I was that teen that would be rushing out of my gay youth group meeting, at Haven Youth Group, coming from the Lehigh Valley every week for Woody’s underage night. I started my first nonprofit event company in 2001 when I was still in high school, benefiting groups like Camelot for Children and several 9/11 funds. I left home at 18. I moved from my hometown of Emmaus, Pa., to Portland, Maine, then Boston, then Kailua, Hawaii (followed by moving into town shortly after). After Hawaii I moved to Santa Barbara and then to Los Angeles. I moved to Philadelphia just before my 26th birthday. I had been going to school and bartending the whole time, and I knew then that the way I could create positive change for my community was unconventional but it was time to roll up my sleeves now that I was home. I started bartending at Sisters in 2009, approximately 10 years after my mother had stopped being a shot girl there. When Sisters closed I started working at Tabu, Tavern on Camac, and Voyeur all at the same time. I started bASH events, a community-forward event company, in 2013 and began throwing events staffing and highlighting mostly QPOC. I was doing all of this while working my butt off to get a B.S. in secondary education social studies and a B. A. in history. Now I am the conference coordinator for the Philadelphia Trans Health Conference. I don’t know if I have ever been so proud in my life.
You are a well-known Gayborhood bartender.
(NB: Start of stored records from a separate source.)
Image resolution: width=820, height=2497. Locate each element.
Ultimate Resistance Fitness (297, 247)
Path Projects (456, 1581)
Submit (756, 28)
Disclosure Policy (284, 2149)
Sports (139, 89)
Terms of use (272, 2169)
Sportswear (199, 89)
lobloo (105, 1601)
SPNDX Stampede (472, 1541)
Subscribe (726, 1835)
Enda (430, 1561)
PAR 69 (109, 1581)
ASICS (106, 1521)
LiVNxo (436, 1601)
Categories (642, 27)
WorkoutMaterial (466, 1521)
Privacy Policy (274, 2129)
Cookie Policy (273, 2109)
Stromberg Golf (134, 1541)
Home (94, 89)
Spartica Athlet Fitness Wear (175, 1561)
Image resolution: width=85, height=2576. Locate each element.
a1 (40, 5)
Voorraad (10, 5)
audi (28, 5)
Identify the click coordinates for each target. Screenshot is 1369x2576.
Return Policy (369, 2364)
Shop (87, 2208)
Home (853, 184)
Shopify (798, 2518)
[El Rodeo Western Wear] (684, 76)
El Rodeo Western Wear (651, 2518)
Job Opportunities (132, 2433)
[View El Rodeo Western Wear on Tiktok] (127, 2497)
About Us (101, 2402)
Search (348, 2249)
As a queer woman of color, what’s your perspective on all that has come out recently about racial discrimination in the LGBTQ community?
I would notice, and still do, that as I clocked in, I was always one of the few, if not the only, staff member that looked like me, and certainly even fewer POC handled the money. It makes me sick, exhausted, and hurt that my light skin and my ability to swallow the microaggressions, letting them poison MY well, made me more palatable to folks who turn the key of the bar at night, the bar that my black hands make money for. Over the summer I was wearing a lot of head wraps. I had found this site called the Wrap Life, and it was the answer to me feeling beautiful on my protective hairstyle days. Well, during that week three different customers smiled at me and exclaimed “I love THIS” — waving at my headwrap — “you look just like Aunt Jemima!” By the third person I was in tears. I wanted to shout “That’s racist! Don’t you see that equating me to a mammy while I serve you food and alcohol doubles down on your ingrained white supremacy?” But I do not. I know that if I am perceived as the angry black woman that my words become invalid to them. That my hurt and passion are not valid, because it wasn’t “meant like that.”
Just to give some extra context I’ll leave this here: The inspiration for Aunt Jemima was Billy Kersands’s minstrelsy/vaudeville song “Old Aunt Jemima,” written in 1875. Just 10 years after the slaves were “freed,” the Aunt Jemima character was prominent in minstrel shows and was later adopted by commercial interests to represent the Aunt Jemima brand. (Thanks for this definition, Wikipedia!)
I am not your minstrel. I promise.
From your viewpoint, have things gotten better?
Things in the Gayborhood have not gotten better or worse. They are exactly the same. That is the biggest problem. The racism, the misogyny, and the cruelty to our fellow LGBT siblings has always been present. We are all just more aware of it now. We as POC are no longer afraid to say something to the Queer Beckys. Stand up! Yell it out! We will progress because QPOC will make sure that the LGBT community truly embraces that this is our community too. Life only gets better when you treat others with respect!
What is one piece of advice you would like to give those who are cynical about the possibility of progress?
We are lucky to be alive in this time period. To be adults in the beginning of the next civil rights movement gives us all the opportunity to enact true change. If you don’t want to be part of the progress then take a seat in the back, quietly, because we are not here for that.